◆ Supplied data ◆
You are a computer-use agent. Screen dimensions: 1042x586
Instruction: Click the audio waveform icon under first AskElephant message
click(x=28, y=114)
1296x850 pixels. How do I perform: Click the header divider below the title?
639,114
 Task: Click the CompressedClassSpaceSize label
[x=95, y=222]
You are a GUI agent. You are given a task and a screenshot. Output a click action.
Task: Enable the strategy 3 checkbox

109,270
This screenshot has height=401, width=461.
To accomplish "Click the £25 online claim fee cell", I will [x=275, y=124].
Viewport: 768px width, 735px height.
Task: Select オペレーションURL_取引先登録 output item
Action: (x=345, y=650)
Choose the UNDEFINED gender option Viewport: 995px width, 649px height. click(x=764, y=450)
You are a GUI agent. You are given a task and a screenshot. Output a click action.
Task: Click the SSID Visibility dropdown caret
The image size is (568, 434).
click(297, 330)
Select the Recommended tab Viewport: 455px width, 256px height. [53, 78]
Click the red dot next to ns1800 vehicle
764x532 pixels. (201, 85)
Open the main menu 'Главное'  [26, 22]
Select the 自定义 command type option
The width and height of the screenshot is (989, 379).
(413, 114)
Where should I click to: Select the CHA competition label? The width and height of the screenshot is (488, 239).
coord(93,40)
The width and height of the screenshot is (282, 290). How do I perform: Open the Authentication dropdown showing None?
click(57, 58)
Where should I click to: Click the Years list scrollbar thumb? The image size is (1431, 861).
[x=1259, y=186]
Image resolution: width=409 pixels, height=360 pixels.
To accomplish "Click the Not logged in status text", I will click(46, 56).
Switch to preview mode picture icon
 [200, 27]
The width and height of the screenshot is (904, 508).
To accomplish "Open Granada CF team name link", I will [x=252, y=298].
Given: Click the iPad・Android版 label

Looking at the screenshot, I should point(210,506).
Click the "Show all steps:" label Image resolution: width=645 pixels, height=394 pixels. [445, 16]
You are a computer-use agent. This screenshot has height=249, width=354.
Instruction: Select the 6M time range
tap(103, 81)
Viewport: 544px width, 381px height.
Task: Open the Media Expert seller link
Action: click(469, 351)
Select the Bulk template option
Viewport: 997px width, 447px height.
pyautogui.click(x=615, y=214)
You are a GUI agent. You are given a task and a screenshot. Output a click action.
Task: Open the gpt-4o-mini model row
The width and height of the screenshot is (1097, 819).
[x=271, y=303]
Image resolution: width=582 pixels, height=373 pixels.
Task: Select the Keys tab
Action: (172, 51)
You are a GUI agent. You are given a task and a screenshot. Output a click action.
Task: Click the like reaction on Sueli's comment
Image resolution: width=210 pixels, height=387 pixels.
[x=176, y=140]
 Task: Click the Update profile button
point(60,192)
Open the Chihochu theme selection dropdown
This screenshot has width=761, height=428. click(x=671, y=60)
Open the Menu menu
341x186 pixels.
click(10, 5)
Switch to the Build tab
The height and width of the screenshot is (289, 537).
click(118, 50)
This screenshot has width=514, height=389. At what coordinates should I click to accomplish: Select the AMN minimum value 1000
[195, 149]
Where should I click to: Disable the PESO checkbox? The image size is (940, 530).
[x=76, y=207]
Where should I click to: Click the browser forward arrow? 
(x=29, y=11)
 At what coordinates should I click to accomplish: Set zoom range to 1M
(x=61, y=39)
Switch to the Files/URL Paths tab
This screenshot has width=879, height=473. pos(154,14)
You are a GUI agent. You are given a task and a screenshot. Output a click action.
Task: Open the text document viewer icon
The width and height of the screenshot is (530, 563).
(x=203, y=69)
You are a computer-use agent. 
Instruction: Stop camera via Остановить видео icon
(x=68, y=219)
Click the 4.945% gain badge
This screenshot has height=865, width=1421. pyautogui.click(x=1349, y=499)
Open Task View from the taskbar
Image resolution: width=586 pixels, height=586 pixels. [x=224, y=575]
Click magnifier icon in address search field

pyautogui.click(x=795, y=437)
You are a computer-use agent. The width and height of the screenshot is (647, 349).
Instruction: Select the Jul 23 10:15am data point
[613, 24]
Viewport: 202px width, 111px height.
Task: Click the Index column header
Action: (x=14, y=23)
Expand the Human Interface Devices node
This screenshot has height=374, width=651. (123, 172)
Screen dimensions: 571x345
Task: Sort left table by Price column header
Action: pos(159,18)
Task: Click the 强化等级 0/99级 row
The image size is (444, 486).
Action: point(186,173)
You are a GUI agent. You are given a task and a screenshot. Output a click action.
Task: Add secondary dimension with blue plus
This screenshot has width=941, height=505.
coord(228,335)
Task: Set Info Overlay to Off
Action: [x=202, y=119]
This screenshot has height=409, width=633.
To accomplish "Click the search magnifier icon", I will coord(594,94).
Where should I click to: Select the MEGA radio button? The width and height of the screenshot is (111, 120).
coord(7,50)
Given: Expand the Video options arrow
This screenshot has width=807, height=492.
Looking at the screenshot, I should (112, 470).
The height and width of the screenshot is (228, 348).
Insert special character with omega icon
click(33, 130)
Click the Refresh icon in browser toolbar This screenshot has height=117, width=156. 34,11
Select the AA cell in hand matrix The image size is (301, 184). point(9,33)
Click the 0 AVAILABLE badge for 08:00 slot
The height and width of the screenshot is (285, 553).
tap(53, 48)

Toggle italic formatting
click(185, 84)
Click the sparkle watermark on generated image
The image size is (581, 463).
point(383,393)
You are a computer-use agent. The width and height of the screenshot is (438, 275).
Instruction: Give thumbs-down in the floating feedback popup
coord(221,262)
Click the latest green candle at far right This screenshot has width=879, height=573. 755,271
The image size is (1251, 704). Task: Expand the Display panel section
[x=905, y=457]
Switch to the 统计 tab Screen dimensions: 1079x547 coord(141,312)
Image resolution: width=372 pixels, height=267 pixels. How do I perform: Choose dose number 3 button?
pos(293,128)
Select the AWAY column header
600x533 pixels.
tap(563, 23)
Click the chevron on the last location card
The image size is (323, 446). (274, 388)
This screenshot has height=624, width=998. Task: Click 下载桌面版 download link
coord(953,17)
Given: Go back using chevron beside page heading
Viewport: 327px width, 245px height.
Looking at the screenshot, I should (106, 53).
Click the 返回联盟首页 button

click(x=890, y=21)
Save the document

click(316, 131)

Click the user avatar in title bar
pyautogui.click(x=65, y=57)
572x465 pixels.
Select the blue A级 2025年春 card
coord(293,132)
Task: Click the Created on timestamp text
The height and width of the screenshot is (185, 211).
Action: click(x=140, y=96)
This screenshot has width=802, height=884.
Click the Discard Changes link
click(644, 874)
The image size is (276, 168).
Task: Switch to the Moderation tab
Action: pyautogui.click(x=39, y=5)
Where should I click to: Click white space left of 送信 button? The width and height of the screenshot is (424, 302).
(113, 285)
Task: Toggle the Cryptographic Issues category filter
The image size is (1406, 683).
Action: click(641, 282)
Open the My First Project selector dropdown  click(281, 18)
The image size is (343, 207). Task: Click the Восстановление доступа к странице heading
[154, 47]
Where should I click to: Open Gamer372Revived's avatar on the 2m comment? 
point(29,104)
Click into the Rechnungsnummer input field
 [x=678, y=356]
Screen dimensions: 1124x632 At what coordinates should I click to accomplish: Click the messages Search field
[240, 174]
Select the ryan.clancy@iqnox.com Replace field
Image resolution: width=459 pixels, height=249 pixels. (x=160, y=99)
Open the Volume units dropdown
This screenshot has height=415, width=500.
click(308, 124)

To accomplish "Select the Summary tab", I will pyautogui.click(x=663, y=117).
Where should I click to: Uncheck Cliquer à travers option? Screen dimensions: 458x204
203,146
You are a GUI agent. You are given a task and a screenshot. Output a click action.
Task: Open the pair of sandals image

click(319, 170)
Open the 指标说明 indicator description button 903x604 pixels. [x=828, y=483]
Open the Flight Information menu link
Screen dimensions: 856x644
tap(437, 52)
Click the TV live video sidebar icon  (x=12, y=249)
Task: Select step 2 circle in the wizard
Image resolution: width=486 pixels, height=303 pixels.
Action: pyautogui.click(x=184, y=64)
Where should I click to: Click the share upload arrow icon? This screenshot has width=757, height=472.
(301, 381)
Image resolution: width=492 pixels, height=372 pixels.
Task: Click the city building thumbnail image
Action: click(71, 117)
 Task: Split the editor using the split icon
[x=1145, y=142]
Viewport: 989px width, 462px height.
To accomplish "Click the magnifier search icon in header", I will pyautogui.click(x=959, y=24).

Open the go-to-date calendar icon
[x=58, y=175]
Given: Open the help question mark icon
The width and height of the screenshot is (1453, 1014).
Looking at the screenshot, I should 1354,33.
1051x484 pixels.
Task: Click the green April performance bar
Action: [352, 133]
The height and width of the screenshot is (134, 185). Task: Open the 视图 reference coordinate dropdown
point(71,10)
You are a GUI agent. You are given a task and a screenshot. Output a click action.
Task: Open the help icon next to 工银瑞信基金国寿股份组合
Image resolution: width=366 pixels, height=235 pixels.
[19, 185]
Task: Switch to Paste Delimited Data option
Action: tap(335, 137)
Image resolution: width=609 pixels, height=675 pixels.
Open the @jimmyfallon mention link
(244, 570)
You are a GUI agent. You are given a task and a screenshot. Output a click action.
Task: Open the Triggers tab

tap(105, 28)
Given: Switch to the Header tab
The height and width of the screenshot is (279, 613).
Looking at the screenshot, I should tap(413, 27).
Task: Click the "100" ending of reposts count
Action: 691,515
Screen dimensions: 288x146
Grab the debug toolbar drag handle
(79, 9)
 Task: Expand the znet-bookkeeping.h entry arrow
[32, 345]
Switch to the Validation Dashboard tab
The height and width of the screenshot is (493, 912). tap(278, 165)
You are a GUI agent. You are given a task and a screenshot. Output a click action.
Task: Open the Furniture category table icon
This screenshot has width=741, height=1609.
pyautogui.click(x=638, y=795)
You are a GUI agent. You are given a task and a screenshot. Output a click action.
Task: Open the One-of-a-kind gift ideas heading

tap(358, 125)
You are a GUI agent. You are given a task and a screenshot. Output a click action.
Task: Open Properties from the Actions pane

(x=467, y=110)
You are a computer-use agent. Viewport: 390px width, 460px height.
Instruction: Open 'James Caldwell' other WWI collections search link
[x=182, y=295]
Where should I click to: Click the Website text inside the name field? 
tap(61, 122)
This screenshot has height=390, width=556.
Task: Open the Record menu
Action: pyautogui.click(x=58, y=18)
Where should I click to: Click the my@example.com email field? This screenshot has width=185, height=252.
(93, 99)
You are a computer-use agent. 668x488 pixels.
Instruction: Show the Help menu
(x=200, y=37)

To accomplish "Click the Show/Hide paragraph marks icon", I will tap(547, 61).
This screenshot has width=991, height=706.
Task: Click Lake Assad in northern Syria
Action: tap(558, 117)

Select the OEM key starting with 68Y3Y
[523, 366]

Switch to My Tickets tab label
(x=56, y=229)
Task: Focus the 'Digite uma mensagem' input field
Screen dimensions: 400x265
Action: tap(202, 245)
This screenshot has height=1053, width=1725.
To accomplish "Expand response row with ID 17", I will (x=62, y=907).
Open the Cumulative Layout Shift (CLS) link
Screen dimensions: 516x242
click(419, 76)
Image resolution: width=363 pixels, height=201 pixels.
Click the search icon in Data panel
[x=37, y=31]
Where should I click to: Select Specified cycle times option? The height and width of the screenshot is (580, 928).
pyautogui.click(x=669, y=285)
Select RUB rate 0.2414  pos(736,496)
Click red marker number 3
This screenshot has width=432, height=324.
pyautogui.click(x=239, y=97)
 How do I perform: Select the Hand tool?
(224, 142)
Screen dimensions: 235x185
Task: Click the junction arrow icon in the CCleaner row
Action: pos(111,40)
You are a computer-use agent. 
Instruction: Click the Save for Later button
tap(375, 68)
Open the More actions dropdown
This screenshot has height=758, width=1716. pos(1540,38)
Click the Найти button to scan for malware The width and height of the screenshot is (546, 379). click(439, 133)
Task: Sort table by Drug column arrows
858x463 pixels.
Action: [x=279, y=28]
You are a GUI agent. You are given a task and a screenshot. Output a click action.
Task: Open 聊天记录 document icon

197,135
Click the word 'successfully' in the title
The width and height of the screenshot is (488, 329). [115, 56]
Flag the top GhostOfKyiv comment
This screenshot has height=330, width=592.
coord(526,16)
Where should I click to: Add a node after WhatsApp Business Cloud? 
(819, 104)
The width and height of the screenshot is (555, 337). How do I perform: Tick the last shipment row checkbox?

◆ Exercise directions ◆
Out of the listing above, reproduce exactly the lines from the one with "Click the chevron on the last location card" up to and including the one with "Given: Go back".

◆ Your solution ◆
Click the chevron on the last location card
The image size is (323, 446). (274, 388)
This screenshot has height=624, width=998. Task: Click 下载桌面版 download link
coord(953,17)
Given: Go back using chevron beside page heading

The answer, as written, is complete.